- **AIM**
Copy the listing below line for line, keeping every character unchanged.

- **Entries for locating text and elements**
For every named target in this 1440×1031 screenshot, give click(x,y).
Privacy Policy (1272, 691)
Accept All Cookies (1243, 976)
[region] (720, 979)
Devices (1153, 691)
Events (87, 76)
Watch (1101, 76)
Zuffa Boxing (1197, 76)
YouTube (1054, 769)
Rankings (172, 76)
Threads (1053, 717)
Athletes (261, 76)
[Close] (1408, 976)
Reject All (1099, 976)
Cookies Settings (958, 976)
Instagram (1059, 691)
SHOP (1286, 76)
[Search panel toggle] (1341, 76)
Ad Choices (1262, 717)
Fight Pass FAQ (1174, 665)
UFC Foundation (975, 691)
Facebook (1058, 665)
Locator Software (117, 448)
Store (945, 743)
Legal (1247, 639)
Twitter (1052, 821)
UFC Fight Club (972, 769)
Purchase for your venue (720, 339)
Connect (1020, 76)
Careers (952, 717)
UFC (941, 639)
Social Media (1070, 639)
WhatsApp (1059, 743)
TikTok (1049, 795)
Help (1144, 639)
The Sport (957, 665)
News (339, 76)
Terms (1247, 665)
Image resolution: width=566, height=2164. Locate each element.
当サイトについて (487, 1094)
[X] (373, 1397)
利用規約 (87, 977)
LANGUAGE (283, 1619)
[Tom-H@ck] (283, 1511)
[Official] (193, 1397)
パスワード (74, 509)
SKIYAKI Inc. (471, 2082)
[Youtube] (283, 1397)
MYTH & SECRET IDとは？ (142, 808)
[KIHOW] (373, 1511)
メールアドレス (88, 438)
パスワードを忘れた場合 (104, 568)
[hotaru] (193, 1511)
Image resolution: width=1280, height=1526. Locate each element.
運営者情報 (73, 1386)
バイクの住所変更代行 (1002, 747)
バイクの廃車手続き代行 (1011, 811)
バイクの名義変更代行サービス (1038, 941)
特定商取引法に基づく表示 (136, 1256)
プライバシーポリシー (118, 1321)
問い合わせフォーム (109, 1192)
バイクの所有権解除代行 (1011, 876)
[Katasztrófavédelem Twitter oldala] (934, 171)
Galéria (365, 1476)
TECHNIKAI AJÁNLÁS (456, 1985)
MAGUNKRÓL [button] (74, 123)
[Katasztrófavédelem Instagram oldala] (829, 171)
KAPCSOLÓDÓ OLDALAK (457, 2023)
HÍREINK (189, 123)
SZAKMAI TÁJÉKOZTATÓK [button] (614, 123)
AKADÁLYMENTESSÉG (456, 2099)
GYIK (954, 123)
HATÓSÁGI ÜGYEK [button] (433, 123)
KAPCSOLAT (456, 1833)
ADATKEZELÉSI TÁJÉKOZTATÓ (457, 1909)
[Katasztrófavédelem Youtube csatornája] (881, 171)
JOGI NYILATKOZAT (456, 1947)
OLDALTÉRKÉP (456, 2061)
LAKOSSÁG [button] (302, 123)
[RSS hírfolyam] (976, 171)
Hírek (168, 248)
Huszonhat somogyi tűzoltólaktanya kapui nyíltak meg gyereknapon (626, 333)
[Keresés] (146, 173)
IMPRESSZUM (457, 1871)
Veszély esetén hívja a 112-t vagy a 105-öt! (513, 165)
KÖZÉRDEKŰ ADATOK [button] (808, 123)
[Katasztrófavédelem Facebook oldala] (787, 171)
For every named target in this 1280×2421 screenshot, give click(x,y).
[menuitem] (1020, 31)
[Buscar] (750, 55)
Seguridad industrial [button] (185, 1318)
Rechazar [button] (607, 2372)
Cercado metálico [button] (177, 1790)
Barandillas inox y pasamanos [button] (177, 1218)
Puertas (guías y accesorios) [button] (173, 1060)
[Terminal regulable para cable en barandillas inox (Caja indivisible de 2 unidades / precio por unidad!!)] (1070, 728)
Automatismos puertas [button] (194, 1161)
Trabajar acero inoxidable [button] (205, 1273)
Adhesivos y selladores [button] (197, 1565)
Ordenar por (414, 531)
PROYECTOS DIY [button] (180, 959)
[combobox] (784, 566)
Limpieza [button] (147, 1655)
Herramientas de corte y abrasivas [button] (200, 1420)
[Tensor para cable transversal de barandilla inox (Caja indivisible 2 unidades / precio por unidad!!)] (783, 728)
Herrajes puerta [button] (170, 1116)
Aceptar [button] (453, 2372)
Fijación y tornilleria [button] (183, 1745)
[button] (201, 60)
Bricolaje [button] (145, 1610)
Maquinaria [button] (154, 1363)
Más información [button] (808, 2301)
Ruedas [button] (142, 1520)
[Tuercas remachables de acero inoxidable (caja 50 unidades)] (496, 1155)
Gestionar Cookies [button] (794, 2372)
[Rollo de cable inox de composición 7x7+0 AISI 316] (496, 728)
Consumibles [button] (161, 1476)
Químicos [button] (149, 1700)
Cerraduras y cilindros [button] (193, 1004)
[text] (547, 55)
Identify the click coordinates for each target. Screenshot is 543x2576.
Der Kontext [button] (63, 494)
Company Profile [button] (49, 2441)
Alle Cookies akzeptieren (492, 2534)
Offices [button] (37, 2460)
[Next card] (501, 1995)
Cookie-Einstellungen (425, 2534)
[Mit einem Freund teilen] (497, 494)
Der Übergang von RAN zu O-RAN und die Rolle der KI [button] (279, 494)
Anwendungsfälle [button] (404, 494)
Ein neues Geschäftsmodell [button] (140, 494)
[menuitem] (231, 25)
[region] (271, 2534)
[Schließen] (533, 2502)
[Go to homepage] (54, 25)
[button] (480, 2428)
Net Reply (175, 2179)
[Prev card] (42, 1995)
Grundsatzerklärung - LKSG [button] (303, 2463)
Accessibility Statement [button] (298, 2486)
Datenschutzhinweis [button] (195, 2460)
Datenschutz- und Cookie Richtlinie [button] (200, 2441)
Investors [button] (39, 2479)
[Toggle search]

- **REPLY TO THE TASK**
For every named target in this 1440×1031 screenshot, give click(x,y).
Privacy Policy (1272, 691)
Accept All Cookies (1243, 976)
[region] (720, 979)
Devices (1153, 691)
Events (87, 76)
Watch (1101, 76)
Zuffa Boxing (1197, 76)
YouTube (1054, 769)
Rankings (172, 76)
Threads (1053, 717)
Athletes (261, 76)
[Close] (1408, 976)
Reject All (1099, 976)
Cookies Settings (958, 976)
Instagram (1059, 691)
SHOP (1286, 76)
[Search panel toggle] (1341, 76)
Ad Choices (1262, 717)
Fight Pass FAQ (1174, 665)
UFC Foundation (975, 691)
Facebook (1058, 665)
Locator Software (117, 448)
Store (945, 743)
Legal (1247, 639)
Twitter (1052, 821)
UFC Fight Club (972, 769)
Purchase for your venue (720, 339)
Connect (1020, 76)
Careers (952, 717)
UFC (941, 639)
Social Media (1070, 639)
WhatsApp (1059, 743)
TikTok (1049, 795)
Help (1144, 639)
The Sport (957, 665)
News (339, 76)
Terms (1247, 665)
Image resolution: width=566, height=2164. Locate each element.
当サイトについて (487, 1094)
[X] (373, 1397)
利用規約 (87, 977)
LANGUAGE (283, 1619)
[Tom-H@ck] (283, 1511)
[Official] (193, 1397)
パスワード (74, 509)
SKIYAKI Inc. (471, 2082)
[Youtube] (283, 1397)
MYTH & SECRET IDとは？ (142, 808)
[KIHOW] (373, 1511)
メールアドレス (88, 438)
パスワードを忘れた場合 (104, 568)
[hotaru] (193, 1511)
Image resolution: width=1280, height=1526. Locate each element.
運営者情報 (73, 1386)
バイクの住所変更代行 (1002, 747)
バイクの廃車手続き代行 (1011, 811)
バイクの名義変更代行サービス (1038, 941)
特定商取引法に基づく表示 (136, 1256)
プライバシーポリシー (118, 1321)
問い合わせフォーム (109, 1192)
バイクの所有権解除代行 (1011, 876)
[Katasztrófavédelem Twitter oldala] (934, 171)
Galéria (365, 1476)
TECHNIKAI AJÁNLÁS (456, 1985)
MAGUNKRÓL [button] (74, 123)
[Katasztrófavédelem Instagram oldala] (829, 171)
KAPCSOLÓDÓ OLDALAK (457, 2023)
HÍREINK (189, 123)
SZAKMAI TÁJÉKOZTATÓK [button] (614, 123)
AKADÁLYMENTESSÉG (456, 2099)
GYIK (954, 123)
HATÓSÁGI ÜGYEK [button] (433, 123)
KAPCSOLAT (456, 1833)
ADATKEZELÉSI TÁJÉKOZTATÓ (457, 1909)
[Katasztrófavédelem Youtube csatornája] (881, 171)
JOGI NYILATKOZAT (456, 1947)
OLDALTÉRKÉP (456, 2061)
LAKOSSÁG [button] (302, 123)
[RSS hírfolyam] (976, 171)
Hírek (168, 248)
Huszonhat somogyi tűzoltólaktanya kapui nyíltak meg gyereknapon (626, 333)
[Keresés] (146, 173)
IMPRESSZUM (457, 1871)
Veszély esetén hívja a 112-t vagy a 105-öt! (513, 165)
KÖZÉRDEKŰ ADATOK [button] (808, 123)
[Katasztrófavédelem Facebook oldala] (787, 171)
For every named target in this 1280×2421 screenshot, give click(x,y).
[menuitem] (1020, 31)
[Buscar] (750, 55)
Seguridad industrial [button] (185, 1318)
Rechazar [button] (607, 2372)
Cercado metálico [button] (177, 1790)
Barandillas inox y pasamanos [button] (177, 1218)
Puertas (guías y accesorios) [button] (173, 1060)
[Terminal regulable para cable en barandillas inox (Caja indivisible de 2 unidades / precio por unidad!!)] (1070, 728)
Automatismos puertas [button] (194, 1161)
Trabajar acero inoxidable [button] (205, 1273)
Adhesivos y selladores [button] (197, 1565)
Ordenar por (414, 531)
PROYECTOS DIY [button] (180, 959)
[combobox] (784, 566)
Limpieza [button] (147, 1655)
Herramientas de corte y abrasivas [button] (200, 1420)
[Tensor para cable transversal de barandilla inox (Caja indivisible 2 unidades / precio por unidad!!)] (783, 728)
Herrajes puerta [button] (170, 1116)
Aceptar [button] (453, 2372)
Fijación y tornilleria [button] (183, 1745)
[button] (201, 60)
Bricolaje [button] (145, 1610)
Maquinaria [button] (154, 1363)
Más información [button] (808, 2301)
Ruedas [button] (142, 1520)
[Tuercas remachables de acero inoxidable (caja 50 unidades)] (496, 1155)
Gestionar Cookies [button] (794, 2372)
[Rollo de cable inox de composición 7x7+0 AISI 316] (496, 728)
Consumibles [button] (161, 1476)
Químicos [button] (149, 1700)
Cerraduras y cilindros [button] (193, 1004)
[text] (547, 55)
Identify the click coordinates for each target. Screenshot is 543x2576.
Der Kontext [button] (63, 494)
Company Profile [button] (49, 2441)
Alle Cookies akzeptieren (492, 2534)
Offices [button] (37, 2460)
[Next card] (501, 1995)
Cookie-Einstellungen (425, 2534)
[Mit einem Freund teilen] (497, 494)
Der Übergang von RAN zu O-RAN und die Rolle der KI [button] (279, 494)
Anwendungsfälle [button] (404, 494)
Ein neues Geschäftsmodell [button] (140, 494)
[menuitem] (231, 25)
[region] (271, 2534)
[Schließen] (533, 2502)
[Go to homepage] (54, 25)
[button] (480, 2428)
Net Reply (175, 2179)
[Prev card] (42, 1995)
Grundsatzerklärung - LKSG [button] (303, 2463)
Accessibility Statement [button] (298, 2486)
Datenschutzhinweis [button] (195, 2460)
Datenschutz- und Cookie Richtlinie [button] (200, 2441)
Investors [button] (39, 2479)
[Toggle search]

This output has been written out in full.